Our results describe properties of unidirectional consecutive seeding from a primary tumor to metastases and do not explicitly account for seeding between metastases (SI Appendix, Fig. S8). Nonetheless, our model can provide a useful approximation even in more complicated seeding scenarios. If a metastasis Z is seeded by another metastasis Y (with equal parameters governing the growth of both) rather than by the primary tumor X, the first seeding event on average occurs when metastasis Y is already a fraction $56\%/k$ of its mature size (SI Appendix). Since at this size the clonal fractions in the tumor are stable, our inference framework for the seeding influx is not significantly affected. This result applies equally well to reseeding or self-seeding, in which cells that have left the primary tumor later return (23, 24), because metastasis Z can represent the population of the primary tumor X that has ancestry in metastasis Y. Then only $k$ surviving cells return to the primary tumor during metastasis growth, again resulting in a negligible effect on neutral clone frequencies in either tumor (SI Appendix). Even when the reseeding outflux is as high as twice the seeding influx $k$, neglecting reseeding altogether has minimal effect on our seeding estimates (SI Appendix, Fig. S5C).
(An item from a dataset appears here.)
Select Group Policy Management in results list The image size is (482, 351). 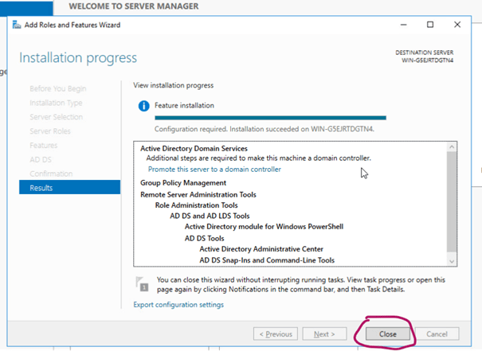(183, 182)
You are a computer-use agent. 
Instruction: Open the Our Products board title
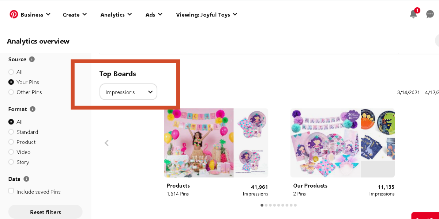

Intratumoral heterogeneity, a facilitator of treatment resistance and tumor relapse, is directly mediated by the seeding dynamics of cancer cells. Cancers characterized by a high rate of cell dissemination and mixing are especially likely to give rise to highly heterogeneous metastases as the cancer progresses. Our model of the transfer of clonal diversity between tumors, along with the corresponding analytical results and inference approach developed in this work, provides the tools to predict the genetic diversity and differentiation index of metastases, as well as to estimate the seeding influxes that gave rise to that diversity. Metastasis is a stochastic process that can generate considerable intratumoral heterogeneity, and understanding its role in determining this heterogeneity will be an important step toward providing more effective treatment.

Materials and Methods

Model.

We model the growth and evolution of a metastatic lesion as a continuous-time multitype branching process (40, 43, 44). Each lesion originates from a single cell but is consecutively seeded by additional cells over time. For more details, see Model Formulation.

Analysis.

Using the mathematical properties of a Poisson process to describe consecutive seeding events, we derive several statistical quantities of interest in a stochastic setting. Full details and derivations of our results are provided in SI Appendix.

Simulations.

We simulate the multitype branching process using the Gillespie algorithm (63) until a total tumor size of $Y$ cells is achieved. For statistics, we conduct 100,000 independent realizations of our simulation for each set of model parameters (Table 1).

Robustness.

For each of $M=\mathrm{1,000}$ simulated tumor samples, we drew a true seeding influx $k$ from a lognormal distribution and clone frequencies ${\gamma }_{ij}$ from Eq. 6. After multiplying each frequency by an independent multiplicative error factor and renormalizing, we computed the MLE influx ${\widehat{k}}_{\xi }$. See SI Appendix for further details.

Patient Data.

All patient data analyzed in this study was previously published across 3 separate studies (13–15). In each study, tumor samples were collected with ethical approval by the institutional review board, and patients gave informed consent.